OPINION
Voices from the Idaho EdNews Community

I was given a hammer in the case we ever had an active shooter on my school campus

Grab the hammer. 

Turn off the lights. 

Huddle up the children and stay quiet. 

The adrenaline from the active shooter drills made my heart race and my hands tremble. Although some seasoned teachers have become desensitized by the practicing of the drills over and over again, my eyes would water from the intensity of what we were practicing for. Conjuring up images of my death, I would imagine being slaughtered first, defending my students, if a shooter were to walk into my classroom. My thoughts would then wander to my own children and how they would have to grow up without a mom.  

Scrolling through my Google news feed, I was parked in the pickup line at my son’s elementary school when I saw the story of the shooting in Uvalde. At the time, the headline read: Fourteen students and one teacher killed. My eyes stung with tears as they had done during the active shooter drills when I was teaching. As the hours passed and the story unraveled, the headline evolved: 18 Children, 2 Adults dead; 18 Children, 3 Adults; 19 Children, 2 Adults…  

Grab the hammer. 

Turn off the lights. 

Huddle up the children and stay quiet. 

As a former educator and parent of two, I am urging Americans to read the details of this atrocity. Be devastated. Read them and then re-read them. Read about Eva Mireles and Irma Garcia shielding their students before being killed and the ten-year-old shot to death while trying to call emergency services in that classroom. Read about all the lives lost, look at the pictures, and listen to the stories and comments from the parents, family members and friends experiencing an unfathomable heartache that they may never recover from. Do not try hiding from this reality. Then transform that devastation into fury. Get angry and stay angry until we fix this. Life will carry on for us not directly affected by the massacre, but we cannot let our collective memory fade as time goes on like we’ve done with every school shooting. Forget about today’s new Depp v. Heard headlines and dwell on the fact that our children are not safe when we send them to school. No, we don’t need armed teachers. No, we don’t need more onsite resource officers. We don’t need to weaponize our schools which, for the most part, will only further disparage and penalize our historically marginalized students. And the truth is, I don’t know what the absolute fix is, but we can at least look at the data to support and propose a viable solution. 

We have more guns in the US than we do people. Think about that for a minute. Really think about that. 

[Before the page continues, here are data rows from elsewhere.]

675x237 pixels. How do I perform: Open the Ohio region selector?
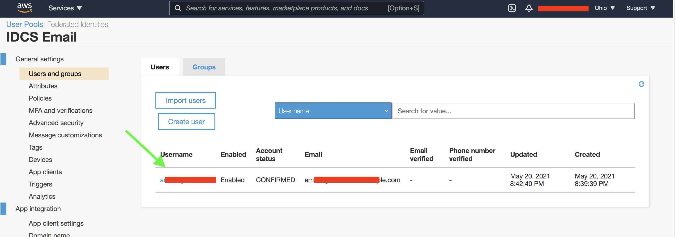pyautogui.click(x=604, y=8)
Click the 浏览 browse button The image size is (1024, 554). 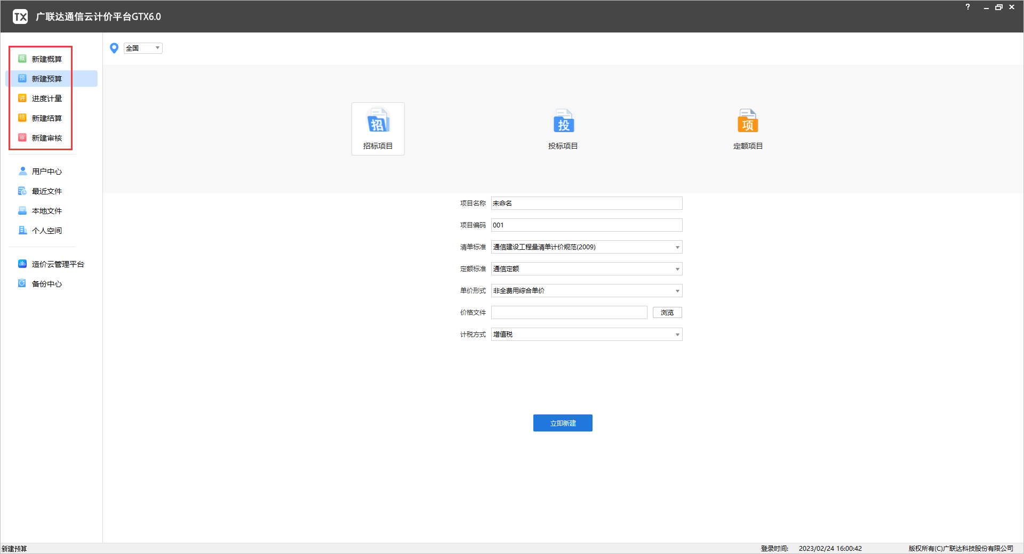pos(667,313)
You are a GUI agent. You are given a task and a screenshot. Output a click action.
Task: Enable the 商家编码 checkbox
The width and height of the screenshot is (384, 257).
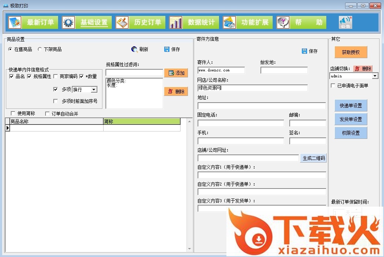[55, 76]
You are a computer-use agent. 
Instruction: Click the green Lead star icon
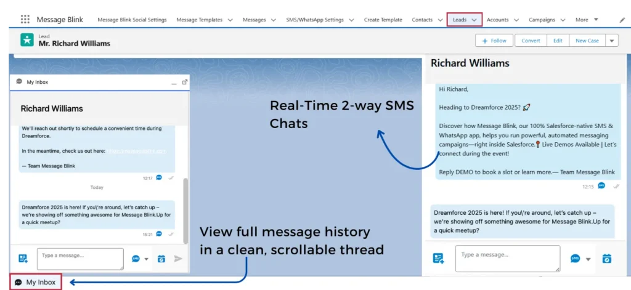coord(27,40)
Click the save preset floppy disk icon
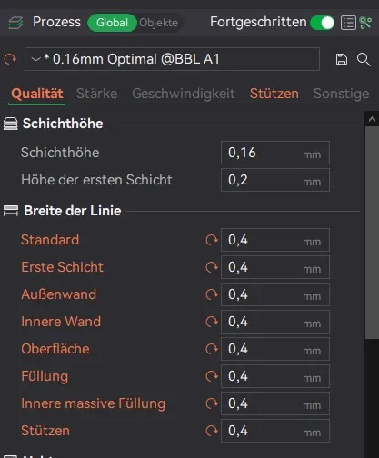Screen dimensions: 379x458 pos(342,59)
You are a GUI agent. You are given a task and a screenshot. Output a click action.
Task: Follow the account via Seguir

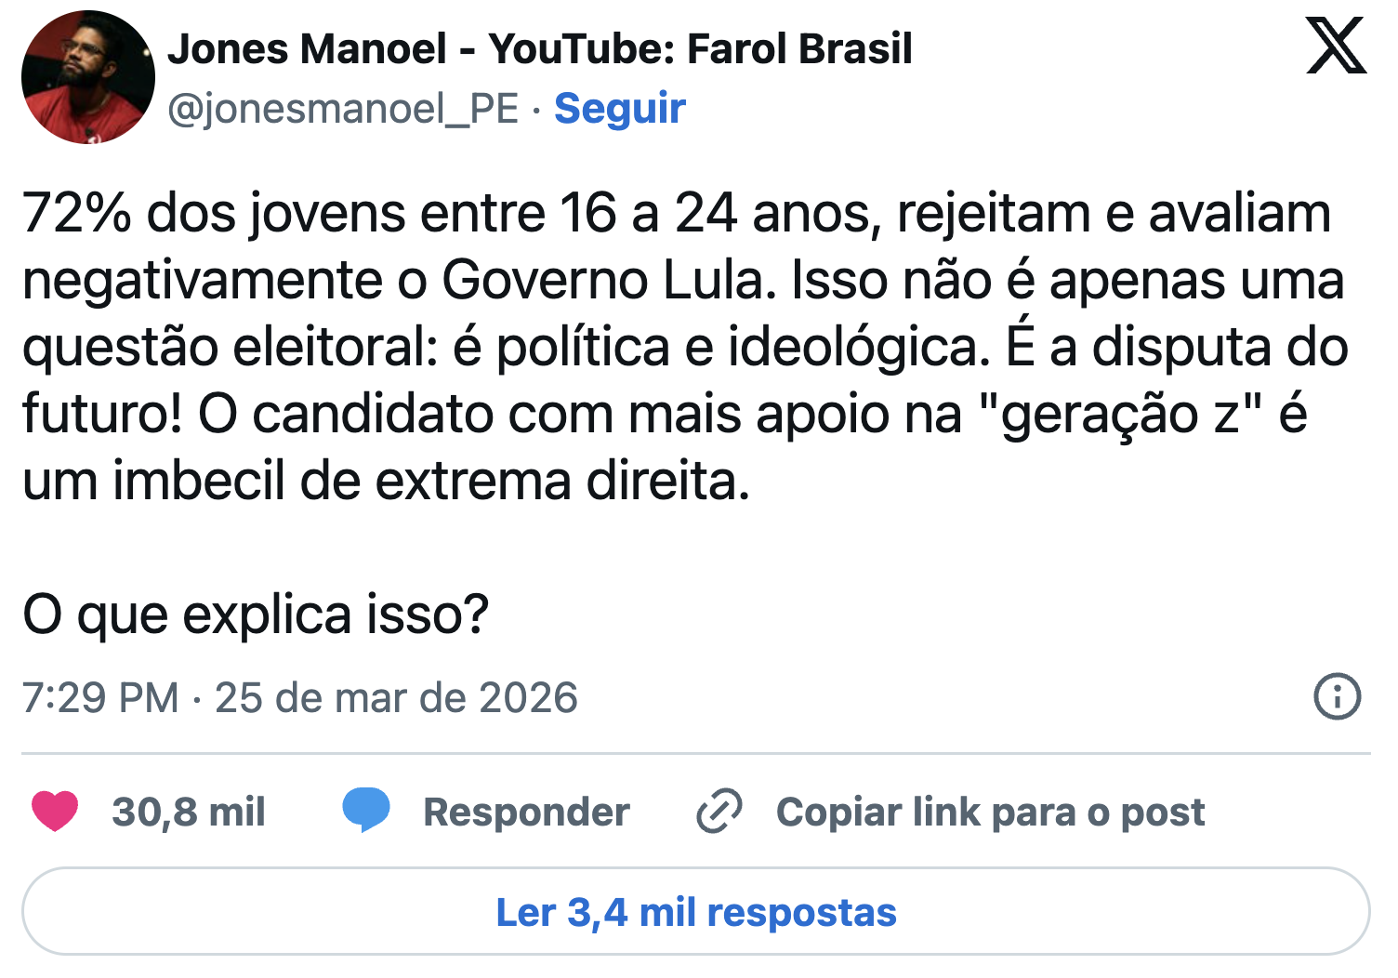coord(620,109)
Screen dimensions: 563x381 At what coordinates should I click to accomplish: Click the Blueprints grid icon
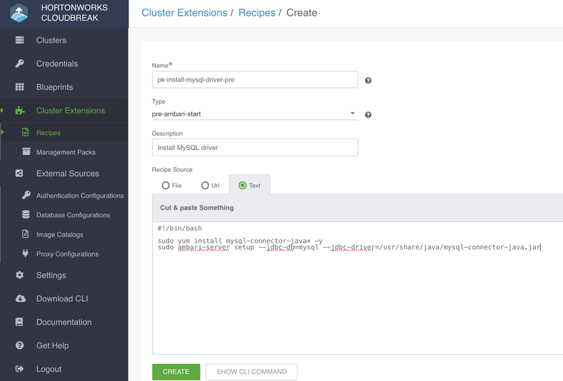point(20,87)
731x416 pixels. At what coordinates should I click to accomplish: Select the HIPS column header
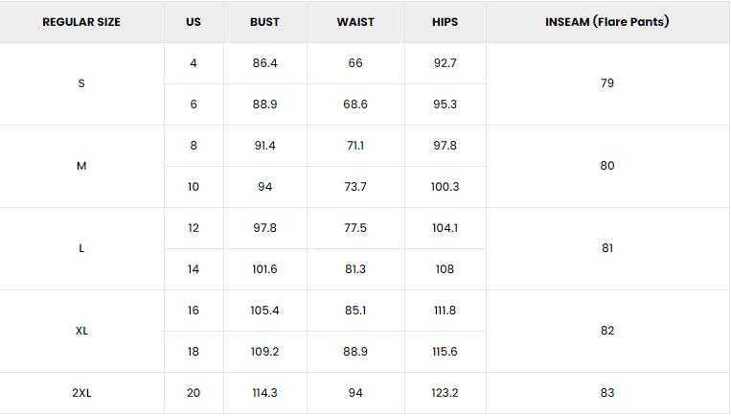(445, 22)
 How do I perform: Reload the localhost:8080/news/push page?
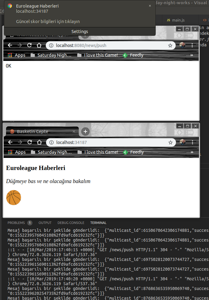coord(29,45)
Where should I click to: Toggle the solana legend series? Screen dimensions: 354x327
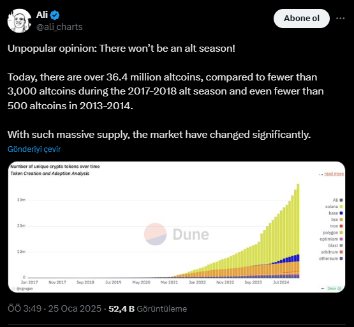coord(334,206)
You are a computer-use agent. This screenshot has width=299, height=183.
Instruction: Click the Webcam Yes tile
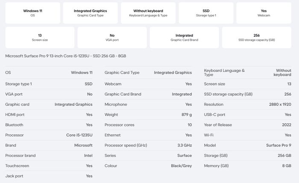click(x=264, y=13)

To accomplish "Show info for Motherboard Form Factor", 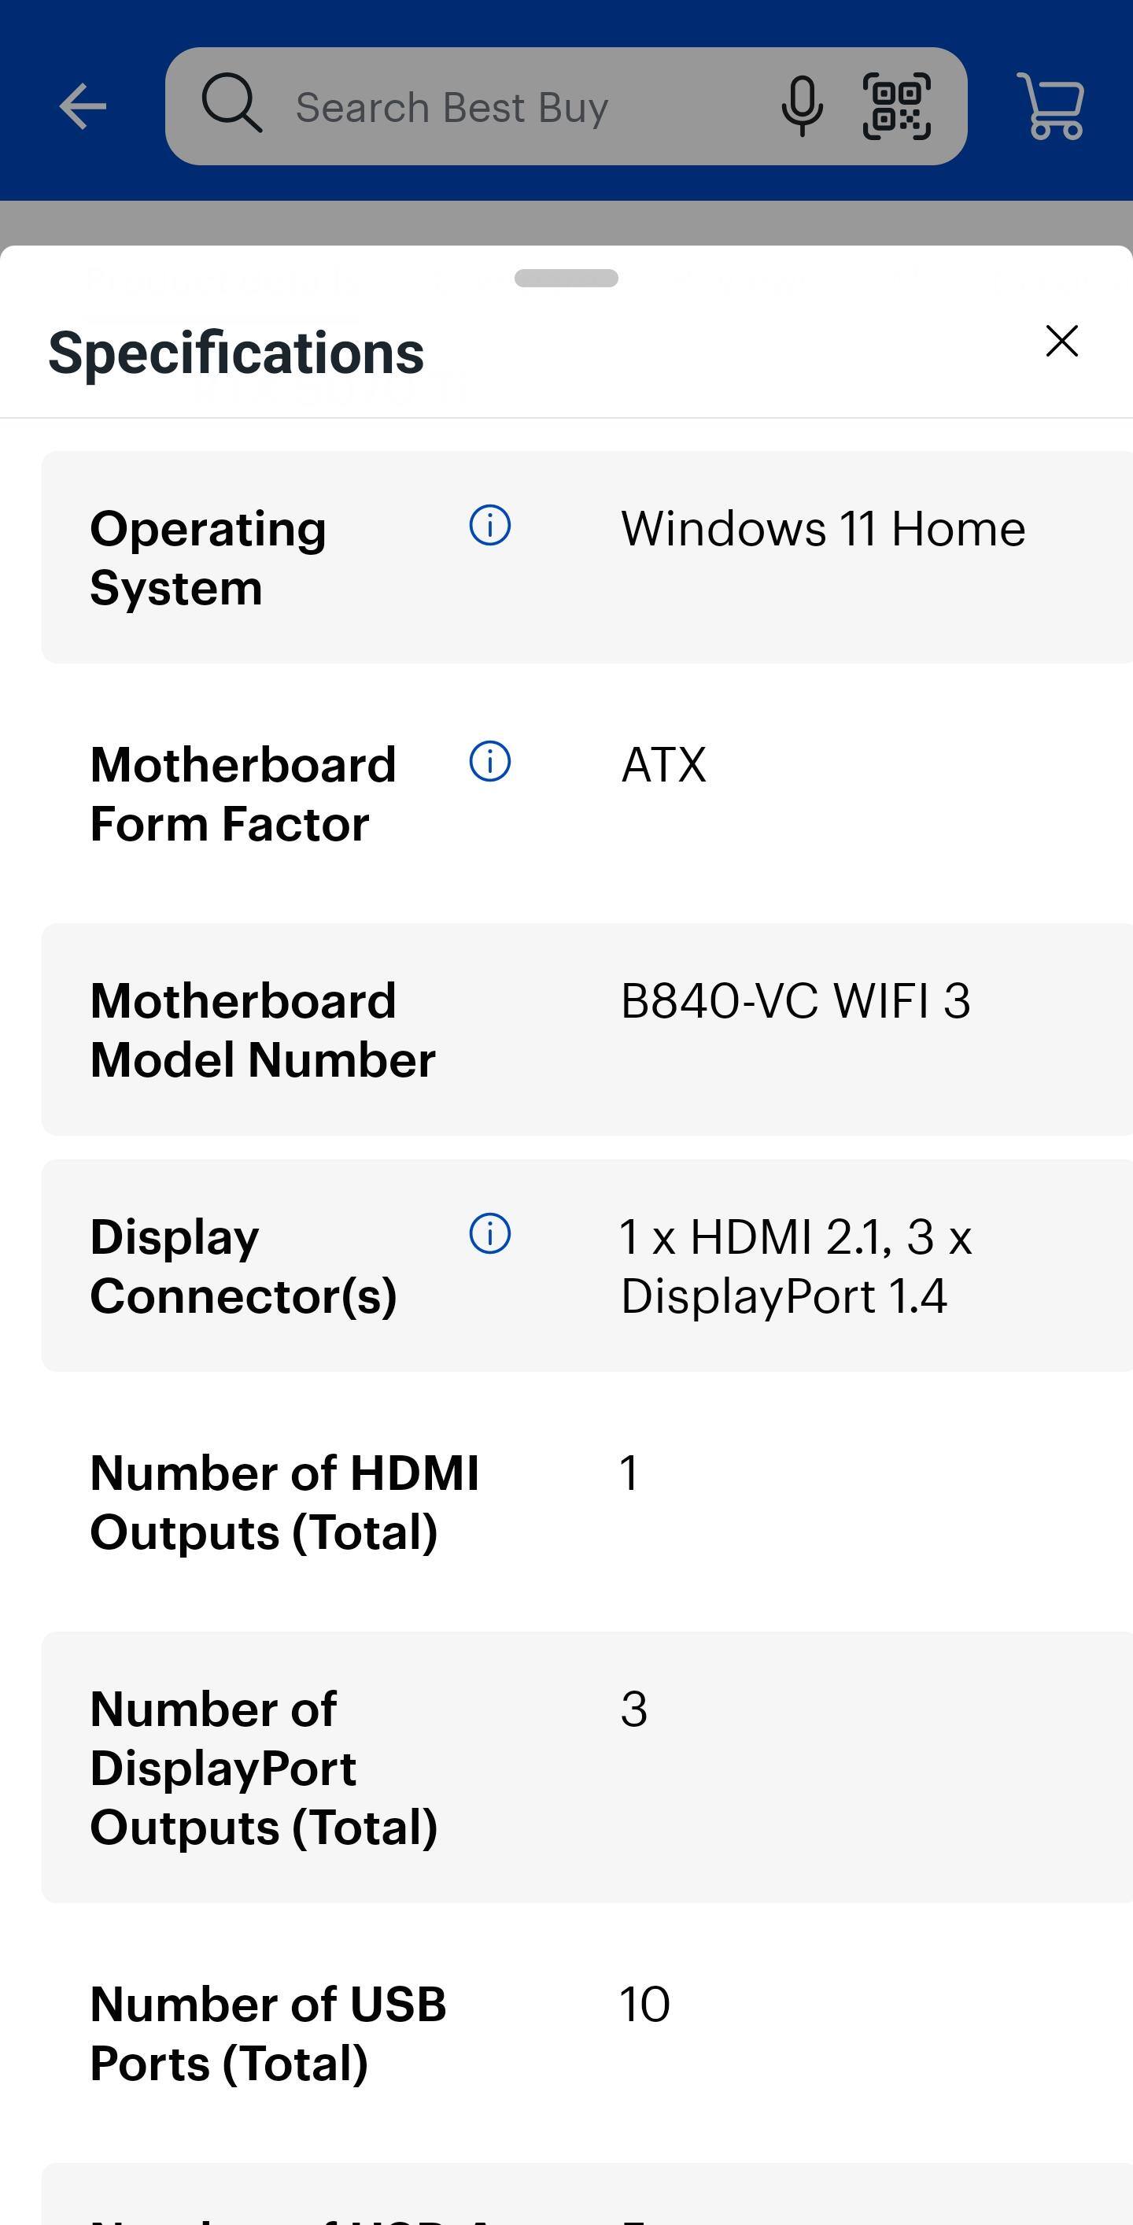I will coord(490,761).
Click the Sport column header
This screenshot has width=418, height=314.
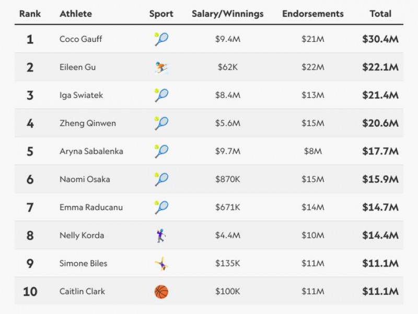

There are 334 million people in the US, and we have more guns in this nation, a nation at the precipice of emotional and mental ruin, than we do people. We have the highest rate of gun ownership in the world. We have the highest rate of mass shootings in the world. Even for the second amendment evangelicals, the correlation should be clear. From our constitution, we have somehow extrapolated the skewed interpretation of unfettered access to firearms, rejecting common sense gun laws, time and time again.

Grab the hammer. 

Turn off the lights. 

Huddle up the children and stay quiet. 

Beyond the stats, there’s no need to consult the experts—just ask the teachers, parents and sensible Americans, uninfluenced by the ever growing far right propaganda: Do you think someone capable of this should have access to guns? When the Uvalde shooting took place, there was only one early-release day left in my son’s school year and, as I’m sure many parents in US had done after the news broke, I grappled with the idea of sending him to school for those five hours to enjoy a pizza party and a day of planned activities. Only to return next fall, Summer has momentarily rescued us from this fear.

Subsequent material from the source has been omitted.